I brought up this frightening possibility A little over a year ago, as Trump’s efforts to destroy the so-called Deep State continued. And now the Middle East war that Trump promised would never start has further emboldened Iran and its jihadist proxies to strike back, just as it has weakened the country’s early warning systems.
But the New York Times notes that even in the days before Trump ordered the first attack on Tehran, there was enough intelligence that government analysts were gathering “alarming signs” that Iran was conspiring against US targets. reported. Following the US-Israeli attack and the death of Ayatollah Ali Khamenei on February 28, the government caught a possible Iranian “operational trigger” against “sleeping entities” outside Iran. According to ABC News.
said counterterrorism expert Colin P. Clarke, executive director of the Soufan Center, which focuses on global security and transnational terrorism. wrote US agencies in the Atlantic this week record Given recent changes in funding, personnel, and priorities, the attempt to disrupt Iran-backed conspiracies in America was in jeopardy. “Because of this,” he concluded, “the homeland of the United States is probably more vulnerable than it has been in a long time.”
In a subsequent email exchange, Clarke told me: “Many of this administration’s actions have been myopic — shifting counterterrorism resources to immigration, firing FBI agents working in counterintelligence, etc. A week before the United States went to war with Iran, FBI Director Kash Patel was about to demonstrate in Milan for the Olympics. [where he struggled to chug a Michelob Ultra, a firing offense in its own right] “While Iran should be prepared for a possible reaction on US soil.”
Patel’s ill-advised party with the US men’s hockey team, while war plans were being made in Washington, drew widespread, and rightfully, criticism. was mocked. But it stands as a metaphor for the entire Trump administration’s cavalier attitude toward homeland security. Its abusive approach towards both immigrants and citizens protesting on behalf of immigrants distracts from the real threats to the country.
Patel, his boss at the Department of Justice, Atty. General Pam Bondi has made clear through her words and actions that the president’s political enemies are the real public enemy No. 1. One of Bondi’s first acts was to create a political party. “armament working group” he was required to take action to identify, fire or prosecute individuals within his department who were investigating and prosecuting Trump; many of them also had experience in domestic and international terrorism.
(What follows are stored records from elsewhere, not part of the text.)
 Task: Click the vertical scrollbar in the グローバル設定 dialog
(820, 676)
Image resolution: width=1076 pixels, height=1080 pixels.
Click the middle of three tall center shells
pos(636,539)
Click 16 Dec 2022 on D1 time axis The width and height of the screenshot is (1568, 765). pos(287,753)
The association representing FBI agents wanted him to purge “dangerous distractions” from his work “to make America safe again.”
Days after the start of the Iran war, when domestic security should have been on red alert, Trump said was fired Homeland Security Secretary Kristi Noem. His dressing up in expensive costumes as the homeland’s hero on horseback in anti-immigrant videos and his penchant for luxury jets allegedly used to transport deportees were too much even for him.
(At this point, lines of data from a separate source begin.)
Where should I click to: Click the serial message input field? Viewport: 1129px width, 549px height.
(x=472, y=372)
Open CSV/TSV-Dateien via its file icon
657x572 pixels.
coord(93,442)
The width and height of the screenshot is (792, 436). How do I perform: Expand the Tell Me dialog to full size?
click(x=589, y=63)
But all three “national security” officials—Noem, Bondi, and Patel—reflect Trump’s warped approach and blasé attitude toward the home front.
When Time magazine asked the commander in chief last week whether Americans should be concerned about potential terrorist attacks in their country, he replied: replied“I think.”
“We are planning for it,” he added. “But yeah, you know, we expect some things. Like I said, some people are going to die. When you go to war, some people are going to die.”
The management plans this well. Extraordinary number of senior Trump officials Residence started in houses on military basesAmong them are Bondi, Noem, Secretaries of State and Defense Marco Rubio and Pete Hegseth, and White House adviser Stephen Miller.
The rest of us just have to keep our fingers crossed. I think.